Six Sigma is a "Measure of Deviation" *It focuses on "Reducing Variation and Driving out Defects" *It sets priority based on "What is most important to the Customer" *Intensive use of "Statistical Tools are used to analyze and improve processes." A "defect" is anytime the deliverable doesn't meet the customer specifications. *The very most basic important thing that everyone knows about Six Sigma is DMAIC which stands for: Define, Measure, Analyze, Improve, Control Define - A serious problem is identified and a project team is formed *the problem should be a" Critical to Quality Customer Requirement" Measure-Gather data to quantify how the process performs today and set improvement goals Analyze - Identify the input variables that affect the problem the most Improve - Determine the solutions to controlling the variables Control - Designed solutions are implemented& standardized *Later a Sixth Step was added. but not everyone uses it Replicate - replicate the results and start a new project An acronym that anyone who has been around Six Sigma knows and uses frequently is COPQ It stands for "COST OF POOR QUALITY" Some examples of cost of poor quality are inspection cost, rework, warranty issues, etc. Vital needs of the customer are translated into "Critical to Satisfaction" requirements related to Quality, Delivery Time and Cost. Each sigma represents a 10 - 20 X quality improvement. Another word often used by Six Sigma knowledge based people is "BREAKTHROUGH" It is used when a "New level of performance is reached" they may say tell us about a "Breakthrough Project" or where your team has reached "Breakthrough Performance." A major focus of Six Sigma projects is that the problem must be " Measurable" In other words, you can't say the gap between the wall and floor is too wide. You must say

the gap must be 0.125" (1/8) with a tolerance of +/- 0.0625" (1/16) This is one area that must be corrected. You can't measure the cost of defects and rework if you don't first quantify what is expected and what is occurring.
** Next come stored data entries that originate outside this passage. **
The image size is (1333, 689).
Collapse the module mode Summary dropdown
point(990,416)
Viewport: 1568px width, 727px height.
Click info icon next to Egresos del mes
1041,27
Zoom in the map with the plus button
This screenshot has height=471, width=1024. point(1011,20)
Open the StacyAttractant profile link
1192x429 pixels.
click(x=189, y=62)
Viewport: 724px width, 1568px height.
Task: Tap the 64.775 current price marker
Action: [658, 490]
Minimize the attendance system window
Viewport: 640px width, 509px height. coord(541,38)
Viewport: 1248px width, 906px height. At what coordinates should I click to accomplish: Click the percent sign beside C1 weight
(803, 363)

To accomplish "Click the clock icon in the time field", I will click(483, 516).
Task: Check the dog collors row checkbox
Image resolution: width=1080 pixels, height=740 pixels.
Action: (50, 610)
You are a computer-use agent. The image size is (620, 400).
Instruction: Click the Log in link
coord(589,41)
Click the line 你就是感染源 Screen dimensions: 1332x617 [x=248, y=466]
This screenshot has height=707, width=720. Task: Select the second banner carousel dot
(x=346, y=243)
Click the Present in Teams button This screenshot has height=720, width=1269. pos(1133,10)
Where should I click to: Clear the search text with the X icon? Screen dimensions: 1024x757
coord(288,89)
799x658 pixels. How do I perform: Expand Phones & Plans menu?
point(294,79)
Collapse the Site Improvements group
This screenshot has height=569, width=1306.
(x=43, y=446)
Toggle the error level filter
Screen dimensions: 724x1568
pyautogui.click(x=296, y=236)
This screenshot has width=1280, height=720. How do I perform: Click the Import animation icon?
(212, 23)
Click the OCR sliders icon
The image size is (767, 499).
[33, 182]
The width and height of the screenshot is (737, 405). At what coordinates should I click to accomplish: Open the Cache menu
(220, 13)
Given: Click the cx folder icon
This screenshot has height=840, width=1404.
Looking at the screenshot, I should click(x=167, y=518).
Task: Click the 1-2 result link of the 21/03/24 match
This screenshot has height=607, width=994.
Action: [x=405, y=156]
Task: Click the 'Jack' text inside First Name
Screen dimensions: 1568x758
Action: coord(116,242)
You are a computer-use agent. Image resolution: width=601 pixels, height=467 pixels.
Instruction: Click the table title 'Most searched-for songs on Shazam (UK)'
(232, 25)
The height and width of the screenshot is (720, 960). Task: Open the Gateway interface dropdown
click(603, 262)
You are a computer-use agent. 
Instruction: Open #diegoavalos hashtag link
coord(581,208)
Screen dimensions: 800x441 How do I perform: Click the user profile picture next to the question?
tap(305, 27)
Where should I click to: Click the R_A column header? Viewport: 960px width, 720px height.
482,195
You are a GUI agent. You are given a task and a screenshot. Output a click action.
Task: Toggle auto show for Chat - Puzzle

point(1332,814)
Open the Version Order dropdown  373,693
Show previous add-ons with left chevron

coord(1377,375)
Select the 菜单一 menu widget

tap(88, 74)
Here are Some Six Sigma tools that may be used : FMEA(Failure Modes and Effects Analysis) We used FMEA on the paint process Pareto Analysis, shows the 20% of the inputs that cause 80% of the problems, or other words the vital few items on which to focus. Function Deployment Matrix, it tries to figure out what the customer thinks the defects are and has the customer rate each one to show how important each one is to them. Flow Charts, graphic representation of a process. Often team members are asked how the process actually works and then how they think it should work Cause & Effect Diagrams, used to identify and isolate the causes of problems (We are using this on the gap under the buildings) Six Sigma's should ask these questions every time. 4 Ws - What, Why, When and Where 5 Ms - Manpower, Machines, Methods, Materials, Measurements 5Ps - People, Provisions, Procedures, Place, Patrons Six Sigma represents six standard deviations around the mean(average) for process or product performance. That is a success rate of 99.999998%. Statistically speaking that is 0.002 failures out of One Million Opportunities However, the number everyone uses when talking about Six Sigma Strategy is 3.4 failures or defects out of one million opportunities The Motorola numbers are better in a practical sense because what Motorola has done is applied a factor to account for small changes in environmental conditions, different operators, and so on that would occur if you had time to study your process over a much longer period of time.

It is often referred to as 3.4 NPMO (Number of Defects per Million Opportunities) Just to clarify. 3.4 NPMO doesn't mean 3.4 defects out of say 1 million shelters. It means 3.4 defects out of 1 million opportunities for a defect to occur.